Cheat Sheet – Chapter V, Exercise 1.3

This document summarises the key concepts and coding patterns from Exercise 1, Part 3. Code snippets are shown for illustration only, so they are not executed.


1. CF Conventions and Variable Metadata

NetCDF files follow the CF Conventions (Climate and Forecast Conventions), a standard that requires every variable to carry self-describing metadata. This means that instead of relying on external documentation to know what a variable contains, you can read it directly from the file itself.

Each variable in a NetCDF file has an .attrs dictionary that typically includes:

Attribute Description Example
long_name Human-readable description "Surface air temperature"
units Physical units of the values "K", "m s-1"
standard_name CF-standardised variable name "air_temperature"
missing_value Values for missing data -9999.0
import xarray as xr

ds = xr.open_dataset("path/to/file.nc", engine="netcdf4")

# Inspect metadata for one variable
print(ds["my_variable"].attrs)

# Example output:
# {'long_name': 'Surface air temperature', 'units': 'K', 'standard_name': 'air_temperature'}
Tip

Always read the variable attributes before doing any analysis.

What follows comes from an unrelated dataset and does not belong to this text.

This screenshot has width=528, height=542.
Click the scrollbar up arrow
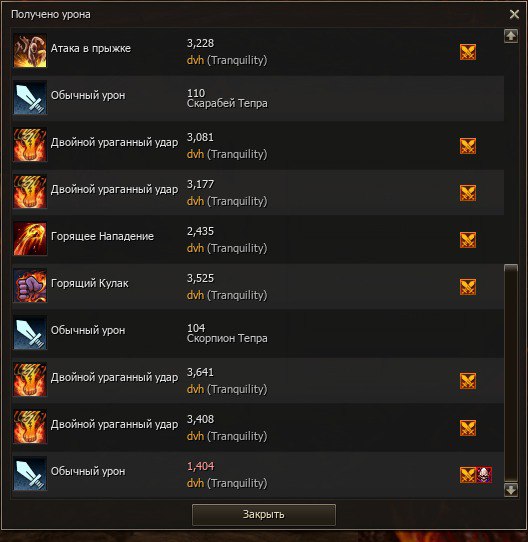(x=511, y=36)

They tell you the units (critical for conversions), the meaning of missing values, and the origin of the data.


2. Inspecting an xr.Dataset: Dimensions, Coordinates, and Variables

When you open a NetCDF file with xarray, you get an xr.Dataset. Understanding its structure is the first thing to do.

ds = xr.open_dataset("path/to/file.nc", engine="netcdf4")

# Full overview (dimensions, coordinates, variables, global attributes)
print(ds)

# Only the dimension names and sizes
print(ds.dims)
# e.g. {'latitude': 32, 'longitude': 64, 'month': 12}

# Coordinate arrays (the labels along each axis)
print(ds.coords)
# latitude values, longitude values, month values ...

# Variable names (the actual data fields)
print(list(ds.data_vars))
# e.g. ['temperature', 'precipitation']

# Global file-level attributes
print(ds.attrs)
# e.g. {'title': '...', 'age': 100, 'institution': '...'}

Structure of an xr.Dataset

xr.Dataset
├── Dimensions:  latitude (32), longitude (64), month (12)
├── Coordinates: latitude, longitude, month
└── Data variables:
    ├── variable_1   (month, latitude, longitude)
    └── variable_2   (month, latitude, longitude)
Global attributes: title, age, source, ...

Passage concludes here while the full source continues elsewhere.